**PROBLEM TO WORK ON**: Rewrite everything from the line containing "Image resolution: width=2184" down to the line containing "5 tabs is located at coordinates (655, 386).", swapping "Locate an element on the screen" for "Find an element on the screen" and leaving everything else unchanged.

## START DATA

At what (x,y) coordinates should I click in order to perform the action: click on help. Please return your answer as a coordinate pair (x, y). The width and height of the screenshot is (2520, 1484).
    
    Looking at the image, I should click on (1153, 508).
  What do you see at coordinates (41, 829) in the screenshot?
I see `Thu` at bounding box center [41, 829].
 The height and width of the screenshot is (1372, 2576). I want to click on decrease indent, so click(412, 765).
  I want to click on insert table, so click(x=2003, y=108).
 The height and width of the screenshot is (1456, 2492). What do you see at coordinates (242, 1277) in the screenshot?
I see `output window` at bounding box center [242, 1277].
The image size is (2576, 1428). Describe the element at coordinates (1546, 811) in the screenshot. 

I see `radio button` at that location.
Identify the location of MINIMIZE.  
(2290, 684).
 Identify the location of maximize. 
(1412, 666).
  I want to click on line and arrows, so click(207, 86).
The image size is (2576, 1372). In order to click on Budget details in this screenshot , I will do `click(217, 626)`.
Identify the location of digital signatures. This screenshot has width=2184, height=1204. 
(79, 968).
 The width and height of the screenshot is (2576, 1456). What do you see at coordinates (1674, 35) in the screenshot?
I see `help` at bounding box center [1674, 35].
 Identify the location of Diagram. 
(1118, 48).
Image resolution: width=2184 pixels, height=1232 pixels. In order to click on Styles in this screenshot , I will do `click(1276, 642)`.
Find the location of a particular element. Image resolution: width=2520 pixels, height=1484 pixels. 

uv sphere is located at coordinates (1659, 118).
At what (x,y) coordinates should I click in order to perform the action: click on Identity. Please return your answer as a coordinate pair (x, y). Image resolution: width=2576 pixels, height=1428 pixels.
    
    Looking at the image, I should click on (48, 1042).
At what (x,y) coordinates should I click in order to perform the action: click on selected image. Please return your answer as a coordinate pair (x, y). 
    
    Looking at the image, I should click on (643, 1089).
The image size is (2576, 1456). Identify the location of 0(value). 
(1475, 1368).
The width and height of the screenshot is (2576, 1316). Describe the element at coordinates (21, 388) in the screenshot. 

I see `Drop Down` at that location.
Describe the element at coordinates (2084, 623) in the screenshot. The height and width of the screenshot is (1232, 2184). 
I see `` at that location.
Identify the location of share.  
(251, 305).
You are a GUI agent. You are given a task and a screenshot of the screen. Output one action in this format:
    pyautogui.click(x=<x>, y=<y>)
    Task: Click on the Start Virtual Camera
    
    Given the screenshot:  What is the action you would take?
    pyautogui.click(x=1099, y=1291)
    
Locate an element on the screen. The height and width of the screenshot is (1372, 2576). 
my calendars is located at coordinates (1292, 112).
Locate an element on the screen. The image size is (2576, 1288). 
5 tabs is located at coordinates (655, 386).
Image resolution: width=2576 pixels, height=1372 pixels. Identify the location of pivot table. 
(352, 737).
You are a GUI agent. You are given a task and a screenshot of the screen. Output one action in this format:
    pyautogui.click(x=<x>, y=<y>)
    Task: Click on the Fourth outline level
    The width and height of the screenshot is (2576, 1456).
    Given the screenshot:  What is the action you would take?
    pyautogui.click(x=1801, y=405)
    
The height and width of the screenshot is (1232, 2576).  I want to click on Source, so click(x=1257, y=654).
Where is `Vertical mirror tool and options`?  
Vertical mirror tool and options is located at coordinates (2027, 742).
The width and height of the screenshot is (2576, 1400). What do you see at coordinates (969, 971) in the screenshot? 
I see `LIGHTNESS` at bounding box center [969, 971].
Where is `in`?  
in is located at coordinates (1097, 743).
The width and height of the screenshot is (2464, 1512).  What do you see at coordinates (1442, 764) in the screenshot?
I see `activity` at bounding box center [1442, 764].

## END DATA

**SOLVED PROBLEM**:
Image resolution: width=2184 pixels, height=1232 pixels. In order to click on Styles in this screenshot , I will do `click(1276, 642)`.
Find the location of a particular element. Image resolution: width=2520 pixels, height=1484 pixels. 

uv sphere is located at coordinates (1659, 118).
At what (x,y) coordinates should I click in order to perform the action: click on Identity. Please return your answer as a coordinate pair (x, y). Image resolution: width=2576 pixels, height=1428 pixels.
    
    Looking at the image, I should click on (48, 1042).
At what (x,y) coordinates should I click in order to perform the action: click on selected image. Please return your answer as a coordinate pair (x, y). 
    
    Looking at the image, I should click on (643, 1089).
The image size is (2576, 1456). Identify the location of 0(value). 
(1475, 1368).
The width and height of the screenshot is (2576, 1316). Describe the element at coordinates (21, 388) in the screenshot. 

I see `Drop Down` at that location.
Describe the element at coordinates (2084, 623) in the screenshot. The height and width of the screenshot is (1232, 2184). 
I see `` at that location.
Identify the location of share.  
(251, 305).
You are a GUI agent. You are given a task and a screenshot of the screen. Output one action in this format:
    pyautogui.click(x=<x>, y=<y>)
    Task: Click on the Start Virtual Camera
    
    Given the screenshot:  What is the action you would take?
    pyautogui.click(x=1099, y=1291)
    
Find an element on the screen. The height and width of the screenshot is (1372, 2576). 
my calendars is located at coordinates (1292, 112).
Find an element on the screen. The image size is (2576, 1288). 
5 tabs is located at coordinates (655, 386).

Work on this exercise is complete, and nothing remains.